- **Problem requirements**:
From the listing below, extract each line containing the string "computer".

- **Information given**:
Content starts
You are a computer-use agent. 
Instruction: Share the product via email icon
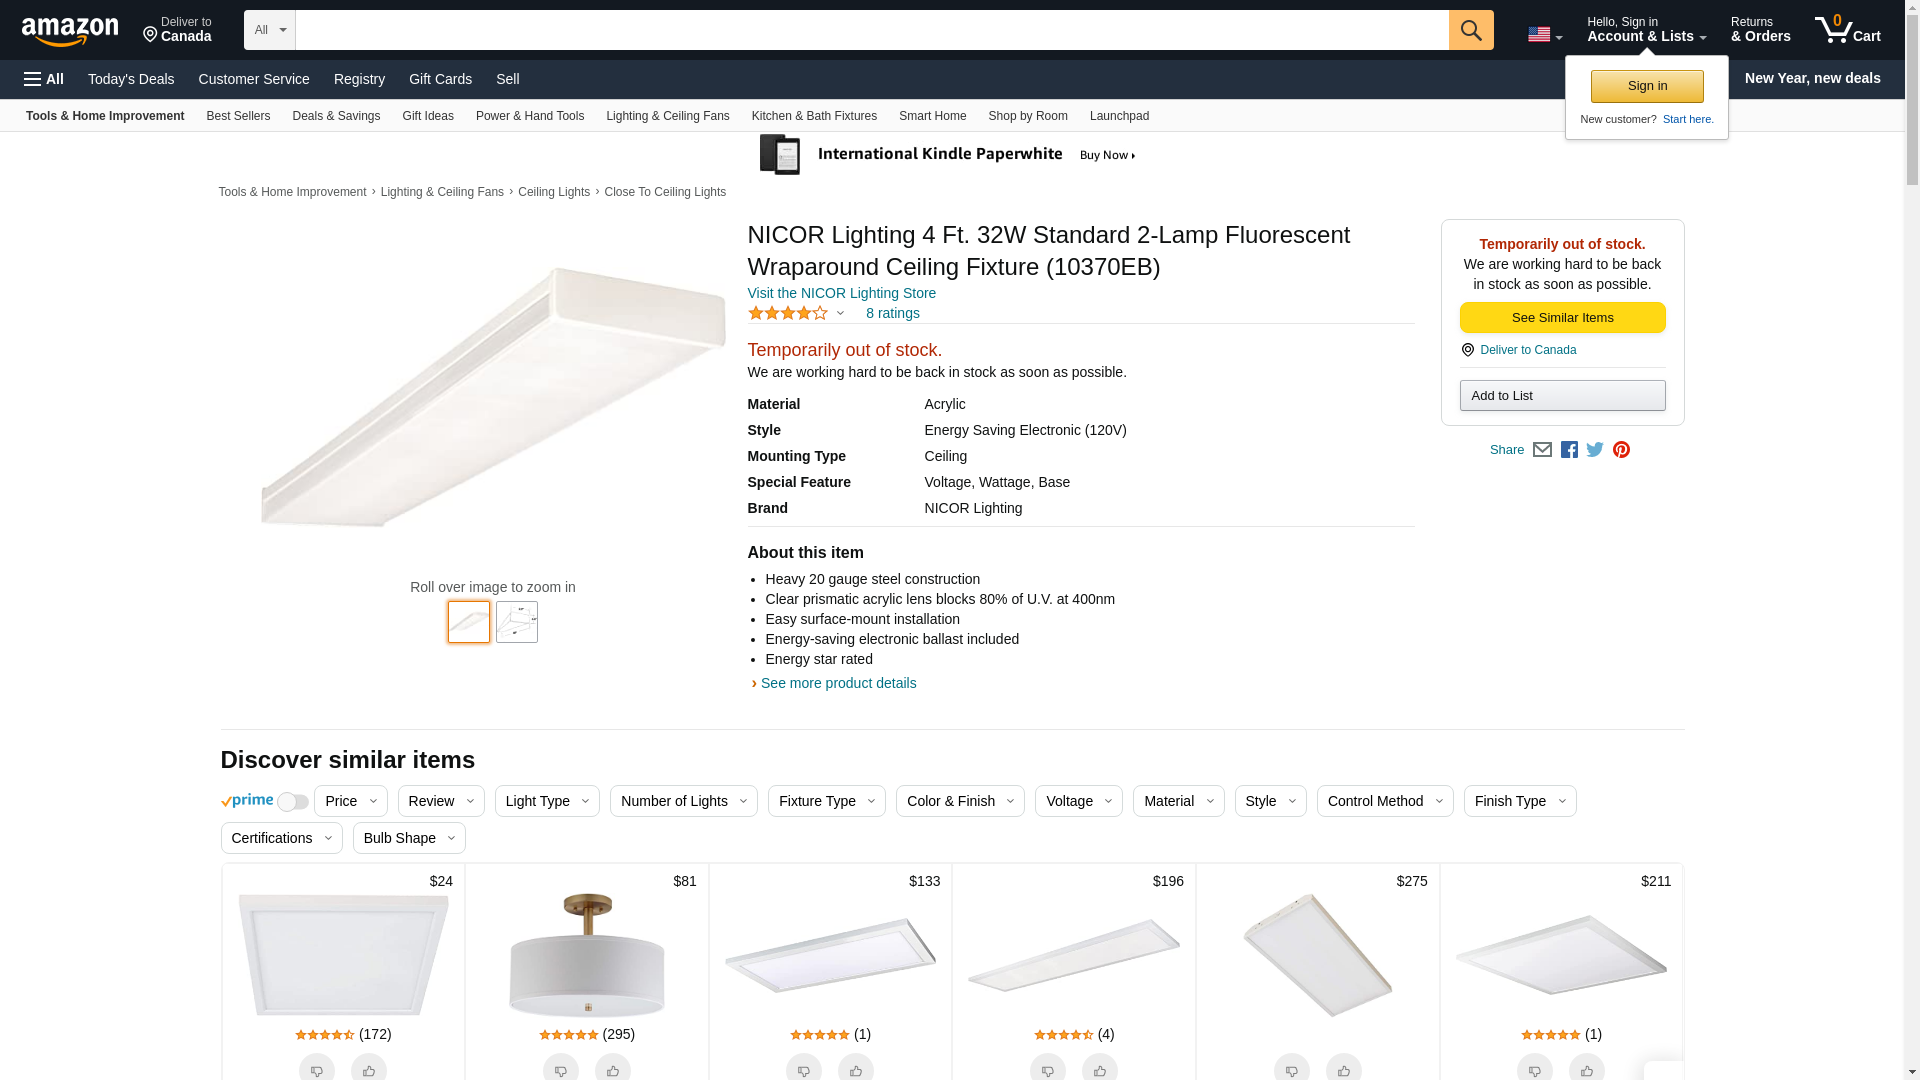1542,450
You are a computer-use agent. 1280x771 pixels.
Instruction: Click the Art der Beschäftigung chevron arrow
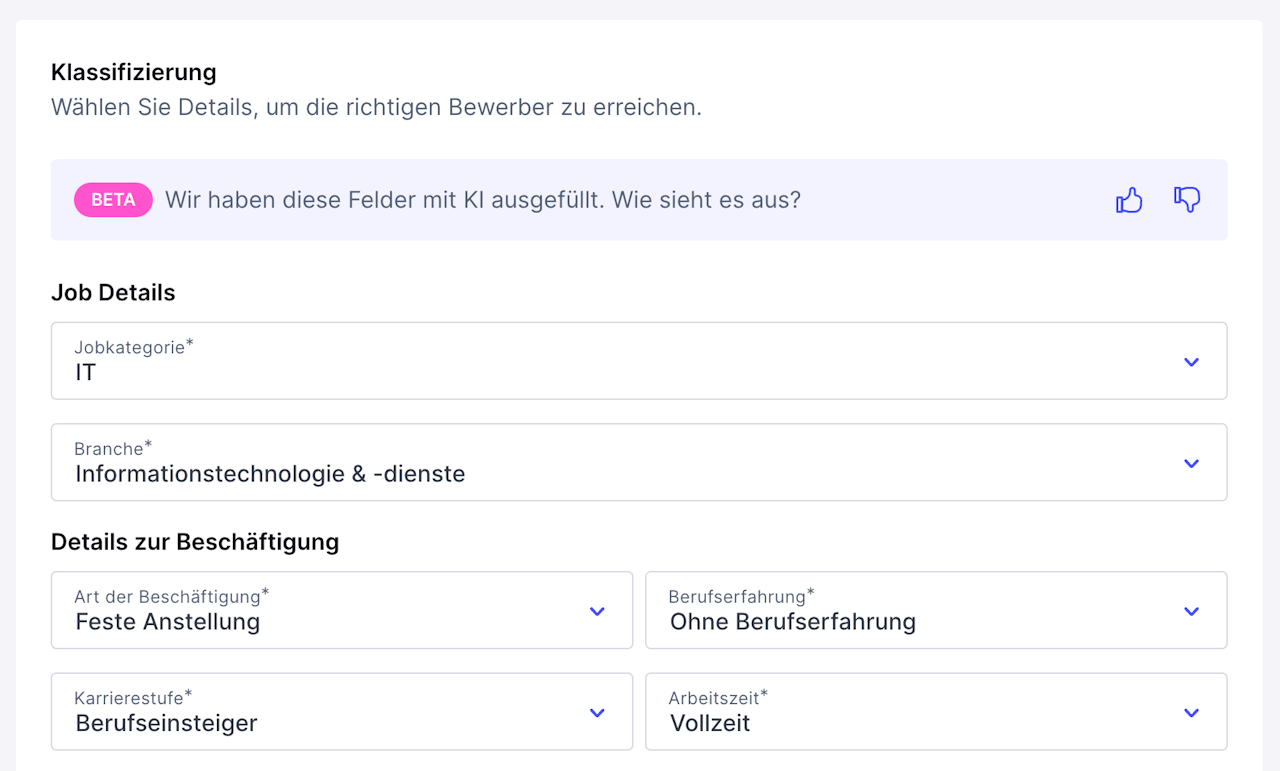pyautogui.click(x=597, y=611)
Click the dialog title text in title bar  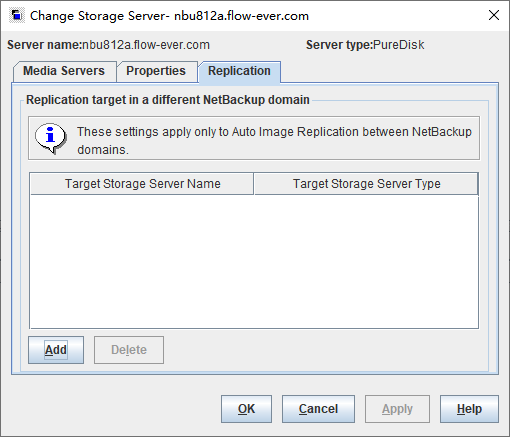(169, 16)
Content ends
Content starts
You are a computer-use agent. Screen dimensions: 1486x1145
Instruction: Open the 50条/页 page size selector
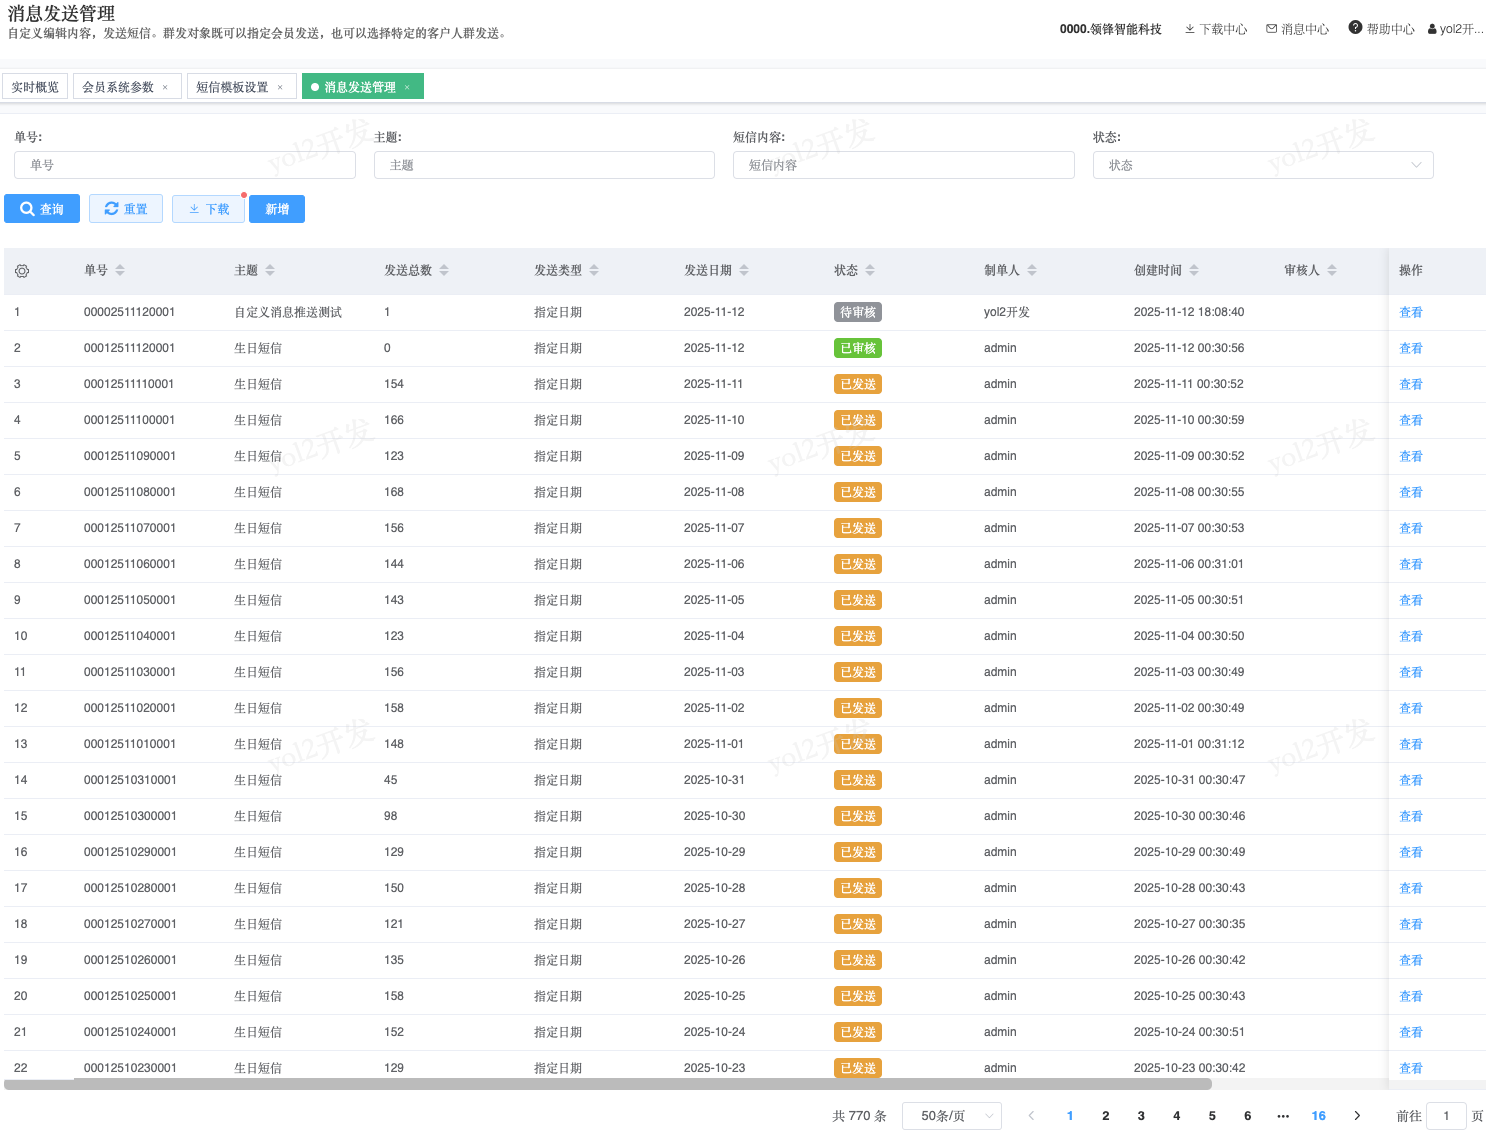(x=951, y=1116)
Content ends
- **Problem solution**:
You are a computer-use agent. 
You are a computer-use agent. 1280x771 pixels.
You are a computer-use agent. Screen dimensions: 1486x1145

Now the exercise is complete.